## Aufgabe:
Welche Bereiche muss die Geschichte der sozialen Gleichheit laut der Rezension unten nach Pikettys Auffassung außer Vermögen und Einkommen erfassen? Zähle alle auf.

## Lesetext:

Hartmut Kaelble | Rezension | 15.06.2023
Prekäre Errungenschaften
Rezension zu „Eine kurze Geschichte der Gleichheit“ von Thomas Piketty

Thomas Piketty ist nicht nur der erfolgreichste, wirtschaftshistorische Buchautor der jüngsten Zeit, er hat auch die Forschung zur Geschichte der sozialen Ungleichheit nachhaltig geprägt. In dem hier zu besprechenden kurzen Band versucht er, hunderte von Seiten seiner bisherigen Publikationen auf nur 264 zusammenzufassen. Das Buch ist allerdings deutlich mehr als das Kondensat von Pikettys Arbeiten für Leser:innen mit wenig Zeit. Es präsentiert auch einen etwas anderen Thomas Piketty, was die drei neuen oder erneuerten Ansätze deutlich machen, die das Buch enthält.
Erstens möchte Piketty nicht mehr über Ungleichheit, sondern über Gleichheit schreiben. Das kommt schon im Titel des Buches zum Ausdruck. Vor allem im 20. Jahrhundert, so die These des Autors, habe Gleichheit in der Weltgeschichte – sowohl innerhalb der einzelnen nationalen Gesellschaften als auch zwischen den Ländern der Welt (S. 12 f.) – zugenommen. Es geht ihm also nicht darum, eine (weitere) düstere Geschichte von immer mehr Ungleichheit zu erzählen, sondern sichtbar zu machen, in welchem Umfang Ungleichheit abgemildert werden konnte. Gleichzeitig betont Piketty, in welch begrenztem Umfang es überhaupt möglich ist, Ungleichheit zu verringern und warnt vor einer Rückkehr in die Ungleichheit früherer Epochen. Zudem zeigt er Wege auf, mit denen das bisherige Engagement für Gleichheit aufrechterhalten werden kann.
Zweitens distanziert sich Piketty in Kapitel 1 dieses Buchs von einer eindimensionalen Sicht auf soziale Ungleichheit, die sich auf Vermögen oder Einkommen beschränkt. Seiner Auffassung nach habe die Geschichte der sozialen Gleichheit auch Bildung, Gesundheit, Konsum, Wohnen, Mobilität und Kultur zu erfassen (Kapitel 1, S. 35, 42).
Drittens nimmt Piketty de facto Abstand von dem Denken in Gesetzmäßigkeiten der historischen Entwicklung sozialer Ungleichheiten. In seinem ersten Buch Das Kapital im 21. Jahrhundert hatte er noch versucht, die Geschichte der sozialen Ungleichheit auf eine einfache mathematische Formel zu bringen. Doch soziale Ungleichheit hängt, so die Kernbotschaft seines neuen Buches, maßgeblich von Politik und einer Vielzahl politischer Instrumente ab, auf die gleich noch zurückzukommen sein wird.

## Bereitgestellte Daten:

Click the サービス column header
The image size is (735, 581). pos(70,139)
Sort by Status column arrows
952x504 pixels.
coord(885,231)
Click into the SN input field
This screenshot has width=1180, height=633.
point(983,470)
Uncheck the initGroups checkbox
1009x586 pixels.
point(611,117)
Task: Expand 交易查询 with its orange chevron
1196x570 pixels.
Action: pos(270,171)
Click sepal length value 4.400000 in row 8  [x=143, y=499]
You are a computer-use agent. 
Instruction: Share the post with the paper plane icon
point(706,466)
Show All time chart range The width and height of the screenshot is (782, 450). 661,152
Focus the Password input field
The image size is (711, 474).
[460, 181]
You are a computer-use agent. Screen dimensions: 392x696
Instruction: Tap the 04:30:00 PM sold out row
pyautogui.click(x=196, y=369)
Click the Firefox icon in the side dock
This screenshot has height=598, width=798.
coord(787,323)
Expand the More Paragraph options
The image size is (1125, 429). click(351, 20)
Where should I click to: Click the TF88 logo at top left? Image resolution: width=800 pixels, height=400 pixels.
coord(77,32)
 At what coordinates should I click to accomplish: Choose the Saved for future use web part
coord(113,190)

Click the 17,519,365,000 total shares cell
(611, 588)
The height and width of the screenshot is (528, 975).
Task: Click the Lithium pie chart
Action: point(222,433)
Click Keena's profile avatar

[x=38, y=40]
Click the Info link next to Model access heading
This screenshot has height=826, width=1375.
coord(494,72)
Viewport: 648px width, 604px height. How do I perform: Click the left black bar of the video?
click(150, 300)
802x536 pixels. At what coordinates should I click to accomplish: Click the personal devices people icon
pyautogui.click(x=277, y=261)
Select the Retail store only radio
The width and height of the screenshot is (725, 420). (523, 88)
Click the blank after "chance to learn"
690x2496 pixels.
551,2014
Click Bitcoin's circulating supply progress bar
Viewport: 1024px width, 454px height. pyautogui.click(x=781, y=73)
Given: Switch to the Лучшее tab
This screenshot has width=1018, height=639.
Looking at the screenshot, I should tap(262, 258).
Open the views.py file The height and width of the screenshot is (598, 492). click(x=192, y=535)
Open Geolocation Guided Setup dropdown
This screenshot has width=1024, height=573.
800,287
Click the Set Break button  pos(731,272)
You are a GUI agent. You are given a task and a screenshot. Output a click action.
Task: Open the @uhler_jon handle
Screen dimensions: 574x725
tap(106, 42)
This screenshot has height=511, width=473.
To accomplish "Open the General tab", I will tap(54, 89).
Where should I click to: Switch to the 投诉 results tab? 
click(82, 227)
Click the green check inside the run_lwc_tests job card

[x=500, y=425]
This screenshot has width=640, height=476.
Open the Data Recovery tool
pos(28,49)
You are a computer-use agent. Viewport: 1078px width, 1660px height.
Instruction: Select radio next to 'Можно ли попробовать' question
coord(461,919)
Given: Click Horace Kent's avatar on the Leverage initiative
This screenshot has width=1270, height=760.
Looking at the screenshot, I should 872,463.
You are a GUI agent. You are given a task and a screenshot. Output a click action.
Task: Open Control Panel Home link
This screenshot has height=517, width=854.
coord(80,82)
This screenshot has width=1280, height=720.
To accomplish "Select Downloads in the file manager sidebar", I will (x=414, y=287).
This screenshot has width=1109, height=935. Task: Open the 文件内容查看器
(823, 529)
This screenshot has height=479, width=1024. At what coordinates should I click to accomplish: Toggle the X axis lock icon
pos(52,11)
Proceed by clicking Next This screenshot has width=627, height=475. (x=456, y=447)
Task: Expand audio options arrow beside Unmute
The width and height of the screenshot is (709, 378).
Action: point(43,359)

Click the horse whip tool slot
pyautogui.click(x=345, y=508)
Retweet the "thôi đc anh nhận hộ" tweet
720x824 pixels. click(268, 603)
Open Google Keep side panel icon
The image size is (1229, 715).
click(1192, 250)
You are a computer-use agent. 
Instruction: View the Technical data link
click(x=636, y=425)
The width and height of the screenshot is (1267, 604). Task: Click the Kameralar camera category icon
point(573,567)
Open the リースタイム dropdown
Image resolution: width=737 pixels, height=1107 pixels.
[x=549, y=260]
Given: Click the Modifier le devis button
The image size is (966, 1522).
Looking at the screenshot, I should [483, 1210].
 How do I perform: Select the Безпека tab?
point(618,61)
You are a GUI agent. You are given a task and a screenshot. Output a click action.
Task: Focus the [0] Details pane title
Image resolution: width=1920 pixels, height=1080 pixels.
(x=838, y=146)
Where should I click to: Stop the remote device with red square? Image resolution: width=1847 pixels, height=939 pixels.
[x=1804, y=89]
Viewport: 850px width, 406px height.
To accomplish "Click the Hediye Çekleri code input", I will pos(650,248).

## Gelöste Aufgabe:
Bildung, Gesundheit, Konsum, Wohnen, Mobilität, Kultur